Racemic protein crystallization was first reported by Zawadzke and Berg, who used chemical synthesis to prepare both enantiomers of rubredoxin (Zawadzke & Berg, 1993). One motivation for this effort was the recognition that centrosymmetric arrangements of l- and d-polypeptides in the crystal lattice can provide benefits in terms of phase estimation and structural solution based on X-ray diffraction data. A number of subsequent studies have focused on racemic crystallization of polypeptides that are recalcitrant to conventional crystallization approaches, because racemates have a higher statistical likelihood of crystallization than do single enantiomers. This expectation is based on the availability of many space groups in which racemic mixtures may crystallize that are not available to enantiomerically pure molecules (Wukovitz & Yeates, 1995). The use of racemic or quasi-racemic crystallization for the determination of protein structures is growing (Patterson et al., 1999; Hung et al., 1999; Pentelute et al., 2008, 2010; Banigan et al., 2010; Mandal, Pentelute et al., 2012; Mandal, Uppalapati et al., 2012; Mortenson et al., 2012; Yeates & Kent, 2012), and sophisticated phasing methods unique to these samples are being developed (Sawaya et al., 2012).
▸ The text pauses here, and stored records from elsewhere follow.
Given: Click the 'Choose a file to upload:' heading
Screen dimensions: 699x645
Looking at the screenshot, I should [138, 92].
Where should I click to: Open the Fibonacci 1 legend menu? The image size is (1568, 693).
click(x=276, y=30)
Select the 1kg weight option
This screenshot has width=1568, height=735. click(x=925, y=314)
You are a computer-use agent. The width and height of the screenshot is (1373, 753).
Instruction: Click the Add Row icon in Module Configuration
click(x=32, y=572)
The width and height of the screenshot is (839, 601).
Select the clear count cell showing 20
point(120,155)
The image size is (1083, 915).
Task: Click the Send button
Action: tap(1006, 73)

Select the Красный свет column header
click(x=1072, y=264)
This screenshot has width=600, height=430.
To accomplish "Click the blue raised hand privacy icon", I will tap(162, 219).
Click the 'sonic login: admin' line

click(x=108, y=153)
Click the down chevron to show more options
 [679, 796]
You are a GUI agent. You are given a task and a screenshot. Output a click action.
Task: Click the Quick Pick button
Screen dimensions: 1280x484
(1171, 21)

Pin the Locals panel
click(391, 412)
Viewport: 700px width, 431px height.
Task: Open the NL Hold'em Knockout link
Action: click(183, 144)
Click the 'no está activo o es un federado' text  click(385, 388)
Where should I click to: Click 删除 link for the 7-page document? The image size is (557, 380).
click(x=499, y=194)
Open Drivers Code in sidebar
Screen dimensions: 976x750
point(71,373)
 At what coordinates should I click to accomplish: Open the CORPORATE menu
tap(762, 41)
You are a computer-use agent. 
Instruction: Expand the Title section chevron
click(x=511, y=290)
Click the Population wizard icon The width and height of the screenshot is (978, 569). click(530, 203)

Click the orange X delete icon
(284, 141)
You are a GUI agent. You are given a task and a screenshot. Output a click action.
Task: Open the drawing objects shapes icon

2. Materials and methods  

2.1. Chemical synthesis and purification of enantiomeric Pin1 WW domain  

l- and d-enantiomers of a previously reported variant of the human Pin1 WW domain (H2N-GSKLPPGWEKRMSRSSG­RVYYFNHITNASQWERPSG-COOH) (Kowalski et al., 2002) were generated via microwave-assisted SPPS using Fmoc-protected amino acids and NovaPEG Wang resin (NovaBioChem). Details are given in the Supplementary Material1. Peptides were cleaved from the resin for 3 h under Reagent K conditions [82.5%(v/v) trifluoroacetic acid (TFA), 5%(v/v) water, 5%(v/v) thio­anisole, 5%(v/v) ethanedithiol, 5%(w/v) phenol; Guy & Fields, 1997], after which time the cleavage cocktails were drained through fritted syringes. The resin was washed several times with additional TFA. Combined TFA fractions were reduced to approximately 50% volume under streams of N2 gas and were then added to cold diethyl ether to precipitate the crude peptide. The crude peptide products were collected via centrifugation and decanting of the ether layers and were then washed with additional volumes of cold ether and centrifuged in the same manner. Crude peptide mixtures were dried and then dissolved in a 1:1 mixture of H2O:acetonitrile for reverse-phase HPLC purification. Peptides were purified on a Shimadzu SCL-10A liquid-chromatography system fitted with a C18-functionalized column (Supelco). The binary solvent system used in the purifications was H2O:TFA [100:0.1(v:v)] as solvent A and acetonitrile:TFA [100:0.1(v:v)] as solvent B. Aliquots of crude peptides were purified over a 20 min gradient of 17–27% solvent B at a total flow rate of 15 ml min−1. Fractions containing the product peptides were pooled and lyophilized to dryness, and their purity was assessed by analytical HPLC. Peptide identity was confirmed by MALDI–TOF mass-spectrometric analysis. All peptides generated for this study were of >95% purity as determined by integration of peak areas from analytical HPLC chromatograms (Supplementary Material).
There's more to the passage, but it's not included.